I’m not at ease with the idea that the joy of art is found in the act of creation. I would like to admire these colossal, outrageous, satirical statues some more. I’d like to have time to understand them and ponder them. A pile of cinders and glowing coals doesn’t do it for me.

I think back to an art class I took while at the university. Each student created a painting or drawing a week, working with acrylics, oils, watercolors, pastels and colored pencils. We critiqued each other’s works, and I kept my collection of works carefully preserved in a massive binder. It was a treasured record of my journey toward improving my art, a visual diary of my life and thoughts during that series of classes.

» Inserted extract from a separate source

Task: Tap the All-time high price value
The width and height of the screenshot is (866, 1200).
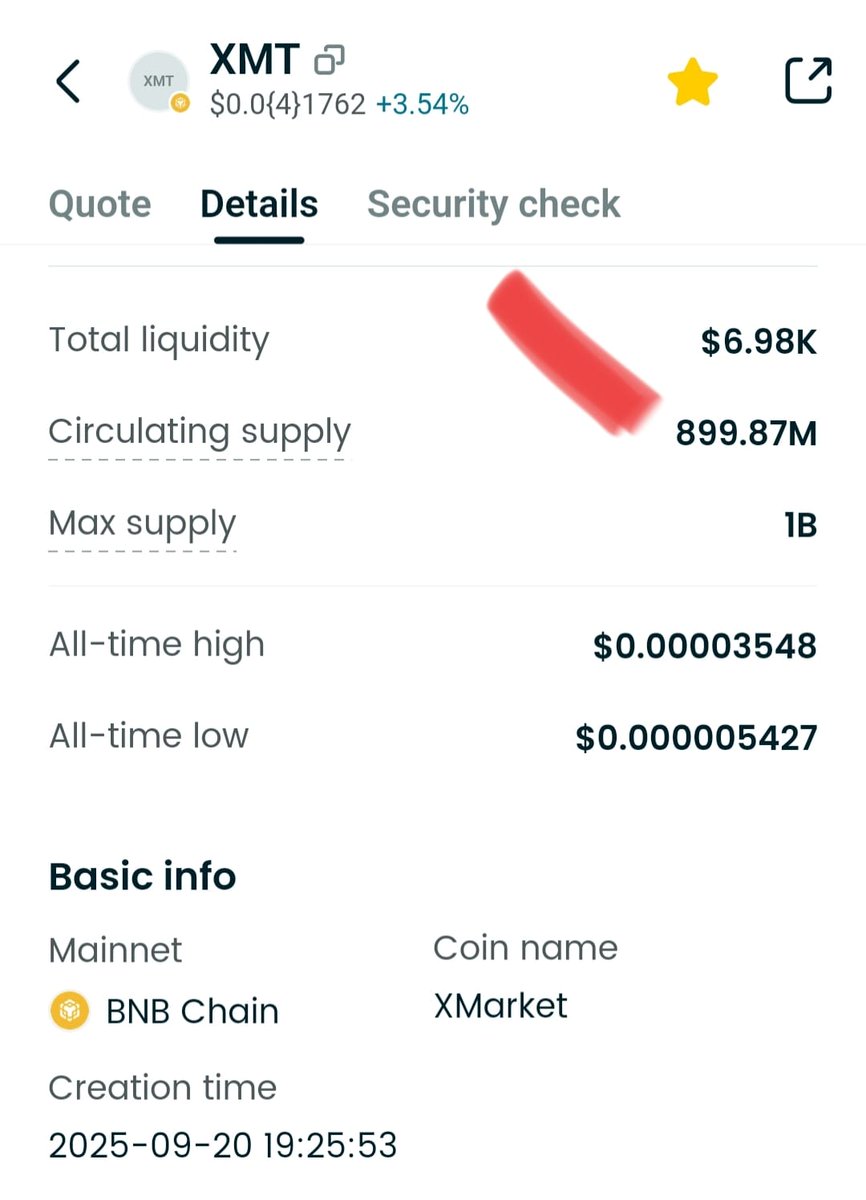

On the second-to-last day of the class, on a brilliant New Hampshire spring day, our instructor asked us each to choose the two paintings we thought were our best work. We showed them to the rest of the class and explained why we prized them. I remember how pleased I was with my creations and with the work of the group.

Our professor then told us to take our favorite works with a couple of easels to the front of the library. There, on a small campus green, we set up our art. I thought we were displaying our work to get others’ points of view. Instead, the professor unfurled a big banner that read, “Free Art — Take Anything You Want.”

It didn’t take long for every one of our paintings to be snapped up by those passing by. As I rolled up my last painting — of a tree, under which I had sat many days — and handed it to a thankful and very cute girl, I didn’t know quite what to think. My personal journey was being ripped away from me. My diary, as it was, was being defiled. My personal masterpieces were gone.

I still haven’t reconciled the journey vs. the destination debate. I like them both. For me, the destination is all part of the journey, just as my finished art was never finished, but a step along the way.